▶ **练习**:
1. 把时钟中断这篇文章中以“进程的调度只能在内核态运行”开头的那一段改写得更简短,保留其主要内容。
2. 请把记录中从包含“Given: Switch to HTML code view in editor”的那一行起、到记录末尾为止的各行重新写出,首尾两端都算在内,将其中的“pixels”换成“px”,其余保持不变。答案中不要包含图片。

▶ **原文摘录**:
====================

内核代码阅读(18) - 时钟中断的上半部do_timer和下半部timer_bh

凌晨1点正是看代码的好时间,自勉。

内核代码阅读(17) 中分析了如何借助softirq机制实现Top Half和Bottom Half的。时钟中断不仅是内核的心跳,而且很好的诠释了softirq机制是如何把始终中断分成上下两个部分。

时钟中断机制

时钟中断很重要,是内核的心跳。

进入内核态的途径:中断发生,异常,系统调用。

进程的调度只能在内核态运行,如果用户态的进程进入了死循环,而此时一直都没有中断,异常,系统调用,CPU岂不是一直进入不了内核执行?

时钟中断就是惟一可以预测的中断源。

时钟中断的初始化

asmlinkage void __init start_kernel(void)
    {
        char * command_line;
        unsigned long mempages;
        extern char saved_command_line[];
        lock_kernel();
        printk(linux_banner);
        setup_arch(&command_line);
        printk("Kernel command line: %s\n", saved_command_line);
        parse_options(command_line);
        trap_init();
        init_IRQ();
        sched_init();
        time_init();
        softirq_init();
    }
1) time_init 就是时钟中断初始化函数。

====================

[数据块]
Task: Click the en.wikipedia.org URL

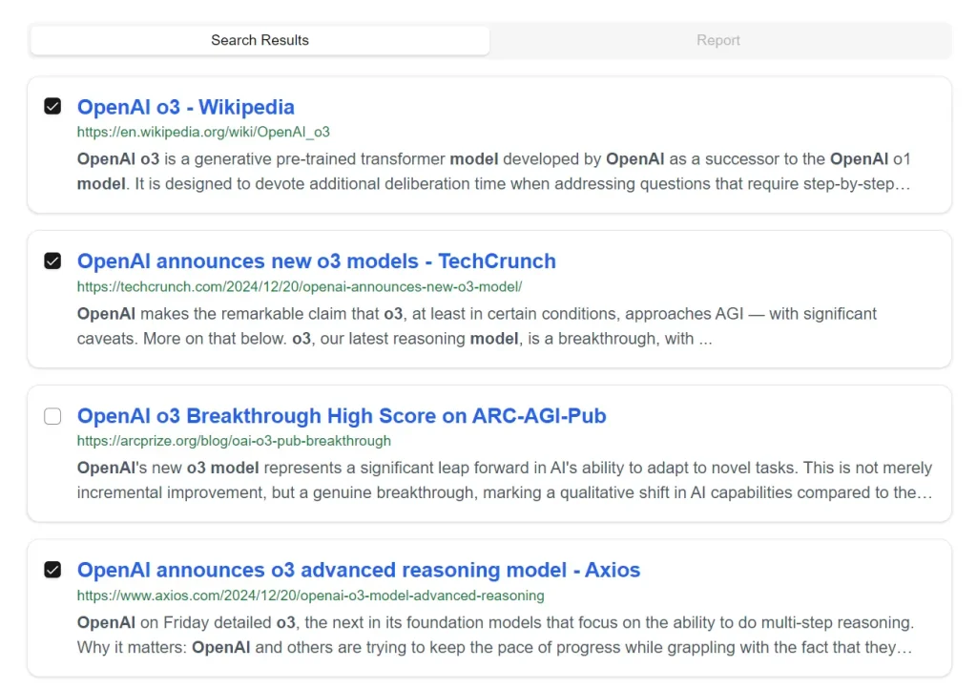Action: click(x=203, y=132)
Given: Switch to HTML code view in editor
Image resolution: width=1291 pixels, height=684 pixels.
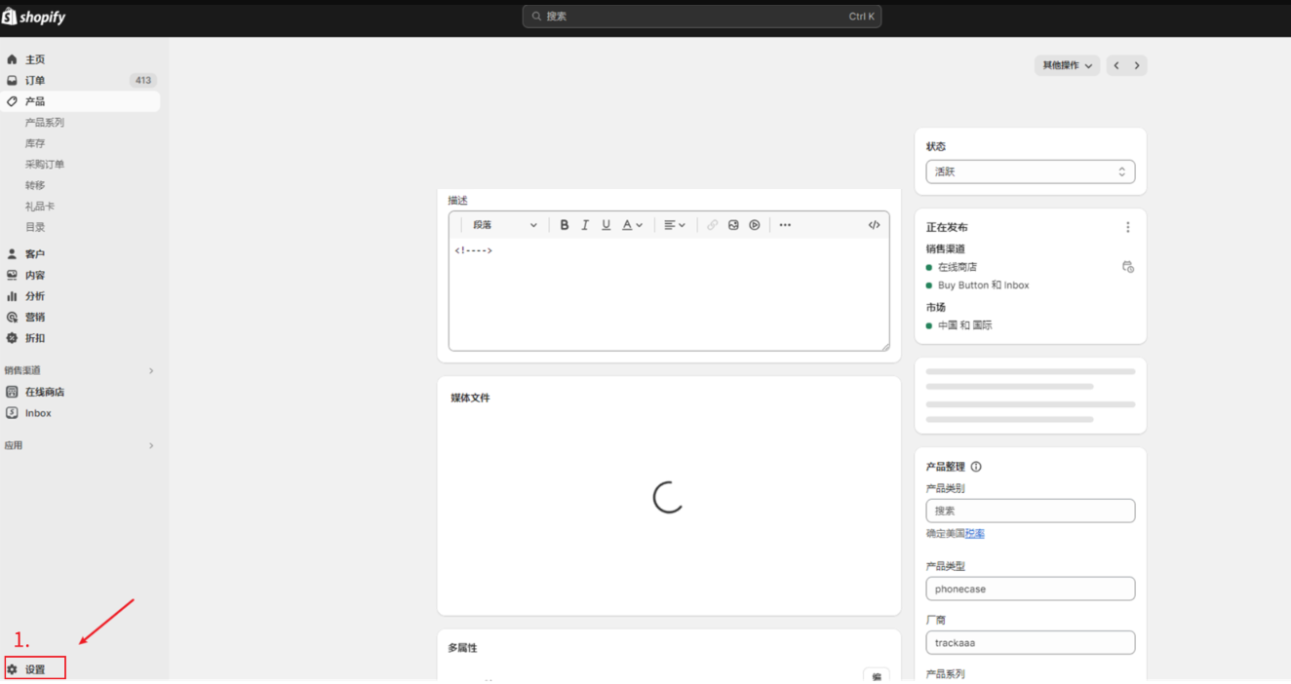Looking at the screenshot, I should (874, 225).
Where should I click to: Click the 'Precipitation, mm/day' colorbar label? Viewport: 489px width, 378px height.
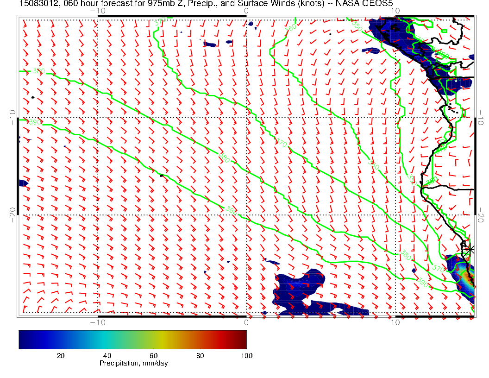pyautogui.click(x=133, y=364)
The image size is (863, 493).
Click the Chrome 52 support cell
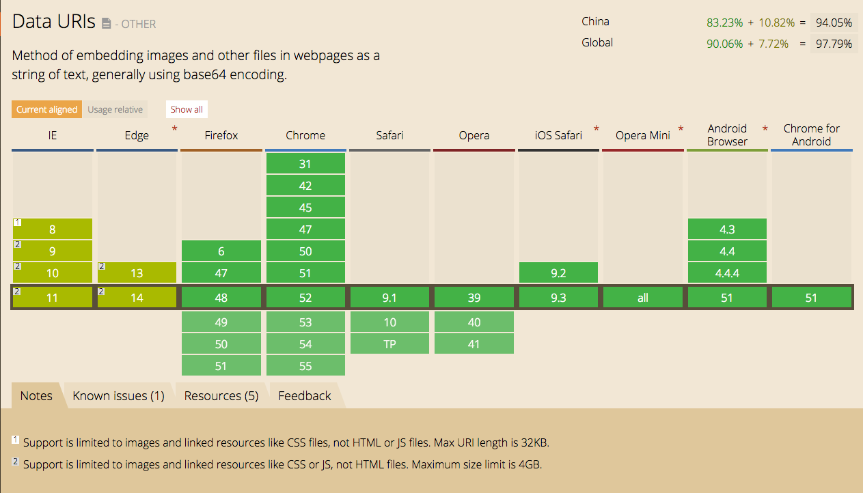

====================

▶ **参考答案**:
1. 进程调度只在内核态进行;若用户态进程陷入死循环,又始终没有中断、异常或系统调用,CPU岂不是一直进不了内核执行?

2.
Given: Switch to HTML code view in editor
Image resolution: width=1291 px, height=684 px.
Looking at the screenshot, I should (874, 225).
Where should I click to: Click the 'Precipitation, mm/day' colorbar label? Viewport: 489px width, 378px height.
pyautogui.click(x=133, y=364)
The image size is (863, 493).
Click the Chrome 52 support cell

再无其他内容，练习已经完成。